WORK TO COMPLETE »
Below are some records. Print exactly the lines between the one holding "Контакты (73, 1739)" and the one holding "Футбол (23, 2265)", inclusive, and nothing else.

EXERCISE DATA »
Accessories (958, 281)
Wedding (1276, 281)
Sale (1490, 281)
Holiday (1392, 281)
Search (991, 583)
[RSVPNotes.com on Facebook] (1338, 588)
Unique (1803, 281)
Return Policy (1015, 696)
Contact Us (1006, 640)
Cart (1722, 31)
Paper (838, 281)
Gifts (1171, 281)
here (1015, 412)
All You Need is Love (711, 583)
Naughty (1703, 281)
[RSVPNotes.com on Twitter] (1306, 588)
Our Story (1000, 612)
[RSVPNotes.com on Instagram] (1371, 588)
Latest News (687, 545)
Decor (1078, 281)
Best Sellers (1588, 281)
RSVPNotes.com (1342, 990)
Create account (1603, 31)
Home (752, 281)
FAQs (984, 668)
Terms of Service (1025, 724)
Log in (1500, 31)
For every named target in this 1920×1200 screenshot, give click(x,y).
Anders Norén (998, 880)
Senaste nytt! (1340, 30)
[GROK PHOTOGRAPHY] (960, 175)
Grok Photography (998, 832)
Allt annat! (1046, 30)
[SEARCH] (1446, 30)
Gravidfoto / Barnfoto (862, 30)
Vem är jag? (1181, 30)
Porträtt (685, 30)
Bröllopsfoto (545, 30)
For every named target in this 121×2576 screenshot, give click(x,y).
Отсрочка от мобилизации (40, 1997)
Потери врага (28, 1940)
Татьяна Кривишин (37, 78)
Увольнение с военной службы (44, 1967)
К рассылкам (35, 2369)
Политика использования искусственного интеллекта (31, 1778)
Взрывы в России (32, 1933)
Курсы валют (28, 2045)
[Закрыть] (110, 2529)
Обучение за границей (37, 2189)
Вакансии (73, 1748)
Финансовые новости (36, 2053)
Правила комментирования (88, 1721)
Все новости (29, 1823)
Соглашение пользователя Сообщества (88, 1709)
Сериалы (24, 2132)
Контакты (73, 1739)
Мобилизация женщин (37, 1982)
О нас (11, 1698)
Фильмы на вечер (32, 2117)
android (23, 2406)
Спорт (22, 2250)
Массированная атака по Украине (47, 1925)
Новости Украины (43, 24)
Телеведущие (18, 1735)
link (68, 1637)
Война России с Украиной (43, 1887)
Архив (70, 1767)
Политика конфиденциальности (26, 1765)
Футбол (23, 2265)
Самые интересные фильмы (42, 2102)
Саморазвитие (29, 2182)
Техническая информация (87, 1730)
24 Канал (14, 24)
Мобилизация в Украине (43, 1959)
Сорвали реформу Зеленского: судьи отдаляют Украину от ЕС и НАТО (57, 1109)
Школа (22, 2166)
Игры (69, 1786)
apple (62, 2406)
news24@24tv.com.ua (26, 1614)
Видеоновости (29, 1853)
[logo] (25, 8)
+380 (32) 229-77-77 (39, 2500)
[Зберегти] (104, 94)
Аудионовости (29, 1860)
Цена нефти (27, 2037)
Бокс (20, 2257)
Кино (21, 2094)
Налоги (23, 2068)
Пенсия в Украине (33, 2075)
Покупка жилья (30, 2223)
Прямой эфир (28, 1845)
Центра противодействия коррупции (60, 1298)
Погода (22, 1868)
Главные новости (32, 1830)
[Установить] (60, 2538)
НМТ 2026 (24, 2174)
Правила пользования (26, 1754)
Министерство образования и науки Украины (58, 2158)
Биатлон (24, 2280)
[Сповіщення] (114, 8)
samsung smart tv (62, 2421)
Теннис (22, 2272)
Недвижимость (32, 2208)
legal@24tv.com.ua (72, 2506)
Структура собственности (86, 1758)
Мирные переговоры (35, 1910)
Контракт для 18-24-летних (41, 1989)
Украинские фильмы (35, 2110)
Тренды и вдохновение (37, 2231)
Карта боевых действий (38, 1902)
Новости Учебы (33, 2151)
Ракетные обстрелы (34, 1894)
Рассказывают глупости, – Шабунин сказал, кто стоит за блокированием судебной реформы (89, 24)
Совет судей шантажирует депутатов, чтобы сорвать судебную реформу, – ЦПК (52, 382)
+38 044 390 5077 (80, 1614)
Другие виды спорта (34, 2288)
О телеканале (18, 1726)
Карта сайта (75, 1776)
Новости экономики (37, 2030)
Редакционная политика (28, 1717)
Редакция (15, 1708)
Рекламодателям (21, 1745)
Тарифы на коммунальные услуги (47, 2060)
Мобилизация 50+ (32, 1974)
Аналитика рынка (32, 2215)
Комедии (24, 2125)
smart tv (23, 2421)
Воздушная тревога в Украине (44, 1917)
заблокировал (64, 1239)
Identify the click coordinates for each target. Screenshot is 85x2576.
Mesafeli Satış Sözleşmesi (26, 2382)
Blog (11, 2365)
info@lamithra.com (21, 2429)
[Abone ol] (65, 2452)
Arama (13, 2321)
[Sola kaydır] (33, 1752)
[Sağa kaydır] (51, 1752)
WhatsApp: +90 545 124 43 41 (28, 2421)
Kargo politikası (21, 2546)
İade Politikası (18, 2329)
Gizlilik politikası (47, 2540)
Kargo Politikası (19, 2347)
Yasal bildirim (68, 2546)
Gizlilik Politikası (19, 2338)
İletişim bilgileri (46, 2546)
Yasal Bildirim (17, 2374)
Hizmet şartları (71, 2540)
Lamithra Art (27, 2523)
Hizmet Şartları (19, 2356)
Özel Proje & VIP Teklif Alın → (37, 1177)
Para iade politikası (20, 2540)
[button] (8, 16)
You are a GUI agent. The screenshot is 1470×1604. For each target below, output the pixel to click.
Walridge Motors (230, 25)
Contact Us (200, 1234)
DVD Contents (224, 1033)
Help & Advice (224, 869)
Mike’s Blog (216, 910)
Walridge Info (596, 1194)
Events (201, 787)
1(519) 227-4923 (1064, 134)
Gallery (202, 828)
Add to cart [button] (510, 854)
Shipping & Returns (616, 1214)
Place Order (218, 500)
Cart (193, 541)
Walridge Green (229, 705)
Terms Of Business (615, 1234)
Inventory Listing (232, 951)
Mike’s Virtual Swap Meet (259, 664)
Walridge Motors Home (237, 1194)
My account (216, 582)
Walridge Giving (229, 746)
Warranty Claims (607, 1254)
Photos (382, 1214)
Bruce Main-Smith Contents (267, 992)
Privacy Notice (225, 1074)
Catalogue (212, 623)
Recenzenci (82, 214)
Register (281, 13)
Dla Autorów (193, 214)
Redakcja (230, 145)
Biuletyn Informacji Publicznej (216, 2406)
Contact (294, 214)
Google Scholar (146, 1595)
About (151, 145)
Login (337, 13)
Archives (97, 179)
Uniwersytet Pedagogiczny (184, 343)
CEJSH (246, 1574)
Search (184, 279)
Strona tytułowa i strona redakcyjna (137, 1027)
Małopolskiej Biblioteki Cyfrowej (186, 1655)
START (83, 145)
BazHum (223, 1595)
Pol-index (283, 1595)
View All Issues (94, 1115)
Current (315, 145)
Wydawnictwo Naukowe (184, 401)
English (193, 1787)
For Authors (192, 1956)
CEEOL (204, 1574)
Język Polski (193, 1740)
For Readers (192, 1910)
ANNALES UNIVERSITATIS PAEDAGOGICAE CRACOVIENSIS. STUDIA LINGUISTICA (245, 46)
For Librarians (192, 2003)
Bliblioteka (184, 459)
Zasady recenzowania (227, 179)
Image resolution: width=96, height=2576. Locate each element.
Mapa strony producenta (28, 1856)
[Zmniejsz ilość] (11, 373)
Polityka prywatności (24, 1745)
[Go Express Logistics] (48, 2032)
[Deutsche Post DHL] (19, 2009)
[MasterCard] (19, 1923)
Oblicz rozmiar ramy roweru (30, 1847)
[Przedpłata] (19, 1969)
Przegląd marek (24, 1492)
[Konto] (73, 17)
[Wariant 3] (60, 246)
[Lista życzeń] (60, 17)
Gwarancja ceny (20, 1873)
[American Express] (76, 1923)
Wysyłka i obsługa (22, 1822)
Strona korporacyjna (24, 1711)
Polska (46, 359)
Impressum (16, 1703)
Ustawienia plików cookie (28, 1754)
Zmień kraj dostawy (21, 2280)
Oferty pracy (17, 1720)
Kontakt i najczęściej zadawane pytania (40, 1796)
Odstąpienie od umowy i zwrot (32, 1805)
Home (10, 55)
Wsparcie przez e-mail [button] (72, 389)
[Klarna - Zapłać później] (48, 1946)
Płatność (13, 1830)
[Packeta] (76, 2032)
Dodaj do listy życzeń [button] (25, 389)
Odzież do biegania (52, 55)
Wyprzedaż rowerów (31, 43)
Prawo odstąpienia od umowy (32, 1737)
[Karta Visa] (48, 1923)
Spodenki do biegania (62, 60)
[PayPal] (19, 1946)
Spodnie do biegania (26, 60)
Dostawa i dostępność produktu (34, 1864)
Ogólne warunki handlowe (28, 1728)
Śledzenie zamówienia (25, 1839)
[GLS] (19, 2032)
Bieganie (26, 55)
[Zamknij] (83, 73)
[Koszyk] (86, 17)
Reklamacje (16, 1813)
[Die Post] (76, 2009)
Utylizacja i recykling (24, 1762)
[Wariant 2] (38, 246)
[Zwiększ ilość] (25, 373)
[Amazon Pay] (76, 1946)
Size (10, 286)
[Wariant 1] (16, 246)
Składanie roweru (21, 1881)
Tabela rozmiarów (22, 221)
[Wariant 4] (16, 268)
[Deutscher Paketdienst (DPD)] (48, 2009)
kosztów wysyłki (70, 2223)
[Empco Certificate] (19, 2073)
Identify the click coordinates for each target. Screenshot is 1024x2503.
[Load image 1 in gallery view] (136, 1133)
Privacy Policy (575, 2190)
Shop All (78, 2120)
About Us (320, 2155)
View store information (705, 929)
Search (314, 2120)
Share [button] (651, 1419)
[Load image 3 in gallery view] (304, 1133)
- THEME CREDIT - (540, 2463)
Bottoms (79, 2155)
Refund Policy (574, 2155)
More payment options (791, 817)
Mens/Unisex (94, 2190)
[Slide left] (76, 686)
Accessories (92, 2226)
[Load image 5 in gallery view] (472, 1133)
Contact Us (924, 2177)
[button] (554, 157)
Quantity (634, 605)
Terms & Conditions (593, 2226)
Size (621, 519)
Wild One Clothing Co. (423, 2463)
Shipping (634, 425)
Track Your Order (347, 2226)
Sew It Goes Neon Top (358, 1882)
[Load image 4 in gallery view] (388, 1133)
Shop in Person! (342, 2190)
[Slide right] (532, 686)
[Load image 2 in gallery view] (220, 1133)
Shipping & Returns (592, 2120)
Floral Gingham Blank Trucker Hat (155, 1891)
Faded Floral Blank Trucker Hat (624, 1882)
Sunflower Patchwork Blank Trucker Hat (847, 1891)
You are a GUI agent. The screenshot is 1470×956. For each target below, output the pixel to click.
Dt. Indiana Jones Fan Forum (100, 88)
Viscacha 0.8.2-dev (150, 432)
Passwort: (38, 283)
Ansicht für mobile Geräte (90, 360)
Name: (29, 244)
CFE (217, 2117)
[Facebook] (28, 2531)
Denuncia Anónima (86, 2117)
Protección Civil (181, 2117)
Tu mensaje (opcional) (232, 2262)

SOLUTION »
Контакты (73, 1739)
Мобилизация женщин (37, 1982)
О нас (11, 1698)
Фильмы на вечер (32, 2117)
android (23, 2406)
Спорт (22, 2250)
Массированная атака по Украине (47, 1925)
Новости Украины (43, 24)
Телеведущие (18, 1735)
link (68, 1637)
Война России с Украиной (43, 1887)
Архив (70, 1767)
Политика конфиденциальности (26, 1765)
Футбол (23, 2265)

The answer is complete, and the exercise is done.